Stored dataset items:
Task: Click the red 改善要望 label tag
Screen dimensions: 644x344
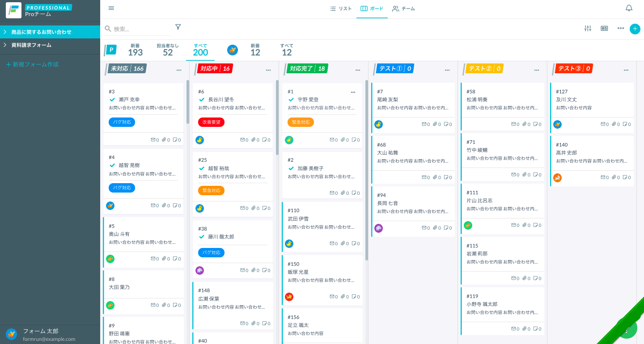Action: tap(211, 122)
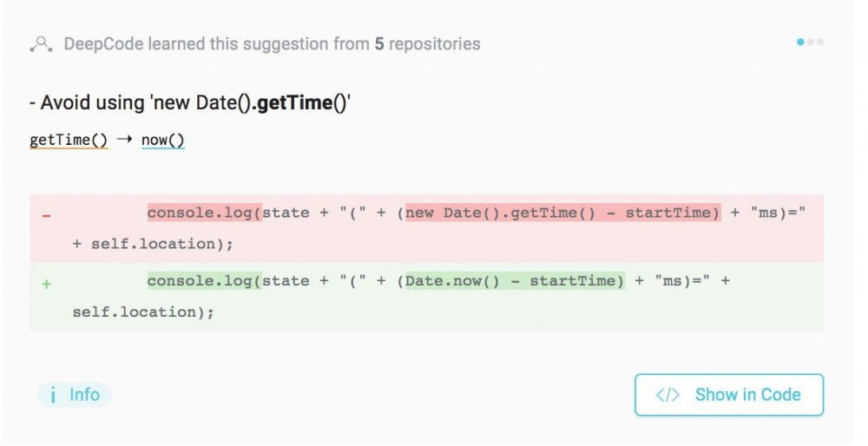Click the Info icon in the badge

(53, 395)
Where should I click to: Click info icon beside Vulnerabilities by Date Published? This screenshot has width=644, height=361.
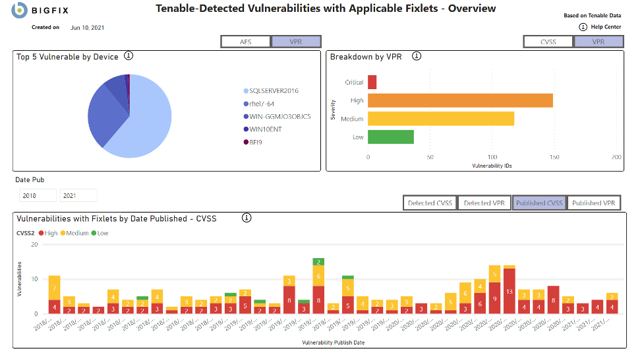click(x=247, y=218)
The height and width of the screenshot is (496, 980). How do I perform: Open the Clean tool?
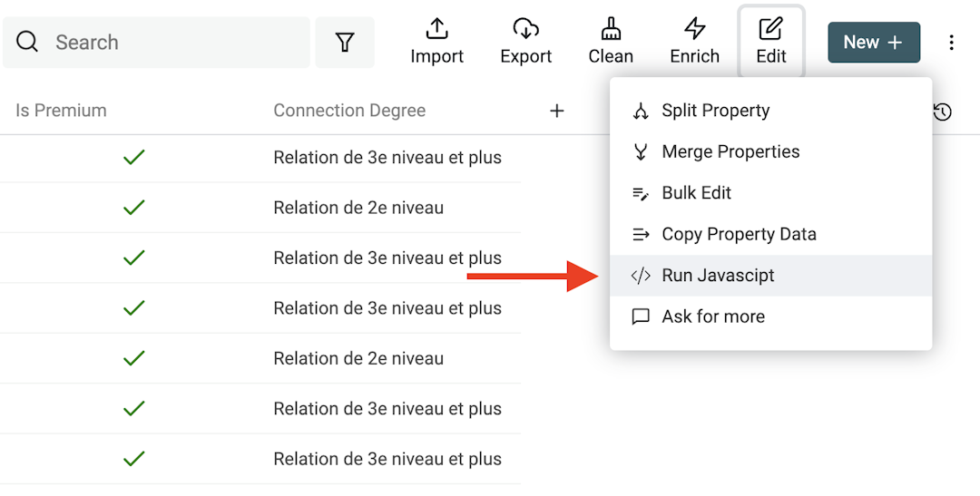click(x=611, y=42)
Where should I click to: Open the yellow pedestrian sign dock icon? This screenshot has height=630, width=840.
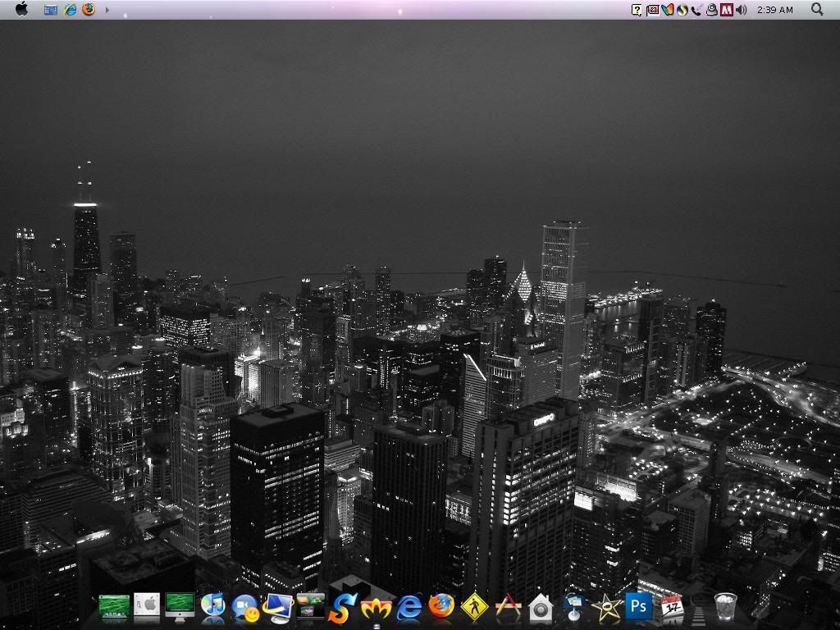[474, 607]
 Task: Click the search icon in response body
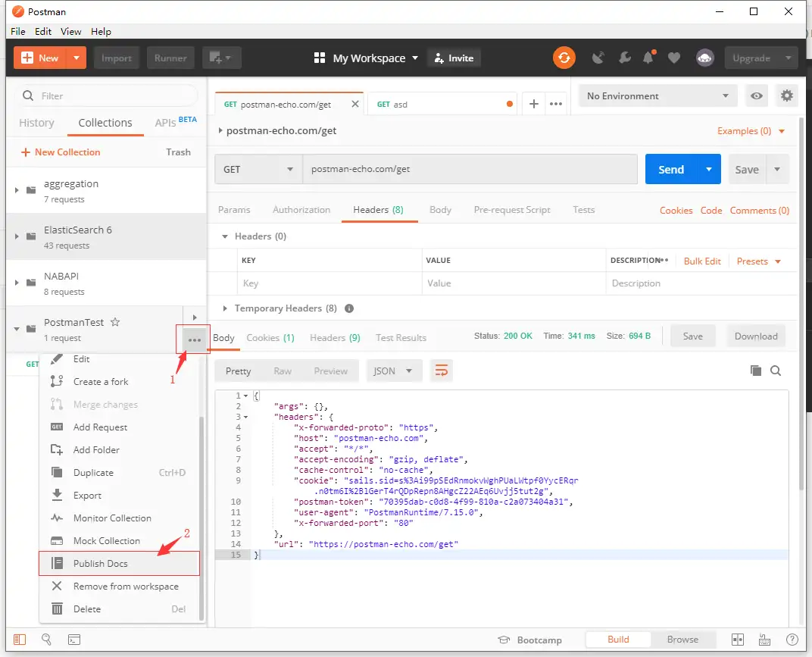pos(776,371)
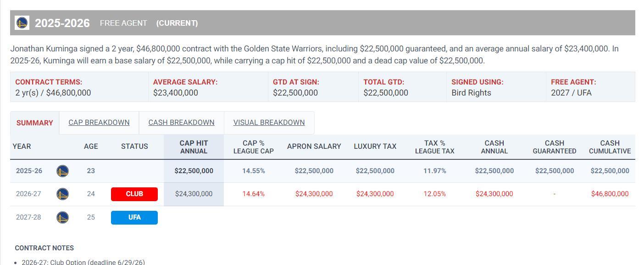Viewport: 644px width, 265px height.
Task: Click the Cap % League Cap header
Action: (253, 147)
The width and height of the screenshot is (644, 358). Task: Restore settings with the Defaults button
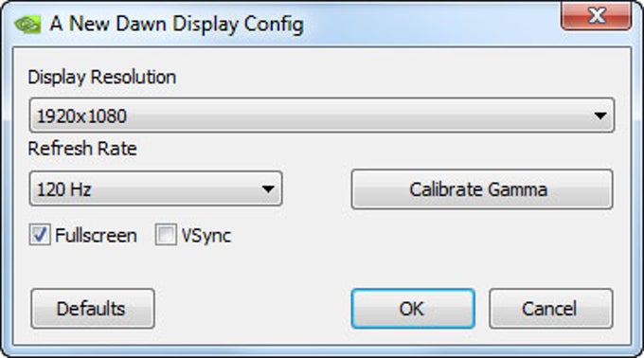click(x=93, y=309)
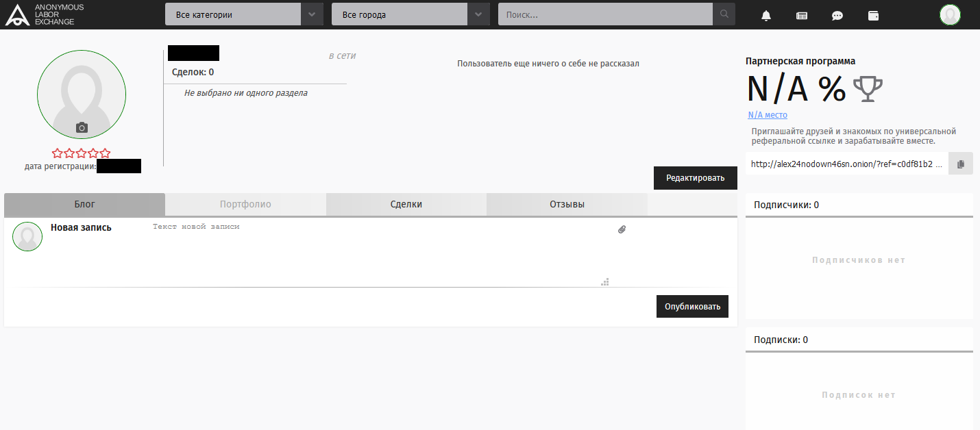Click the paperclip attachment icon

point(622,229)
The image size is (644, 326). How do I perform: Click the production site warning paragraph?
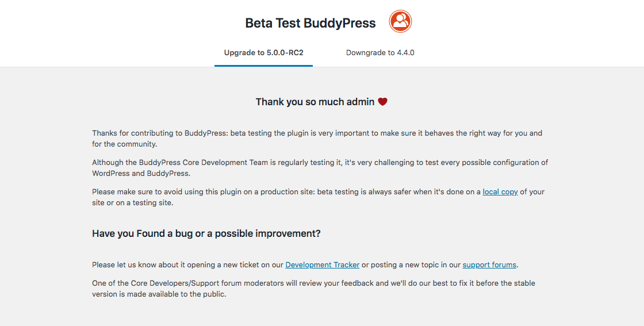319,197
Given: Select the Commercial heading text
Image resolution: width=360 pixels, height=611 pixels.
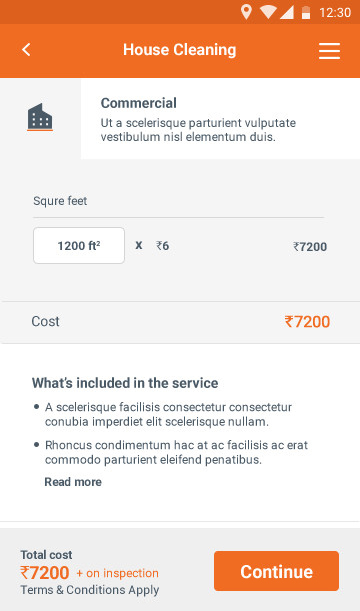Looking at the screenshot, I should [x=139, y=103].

...

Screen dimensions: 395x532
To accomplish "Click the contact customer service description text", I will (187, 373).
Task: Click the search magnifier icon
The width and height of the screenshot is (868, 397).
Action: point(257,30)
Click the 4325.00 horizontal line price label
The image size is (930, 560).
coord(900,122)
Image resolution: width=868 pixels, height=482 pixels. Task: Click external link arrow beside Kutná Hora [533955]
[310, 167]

Exercise objective: Write the number of data lines with "text", nothing else.

Response below: 2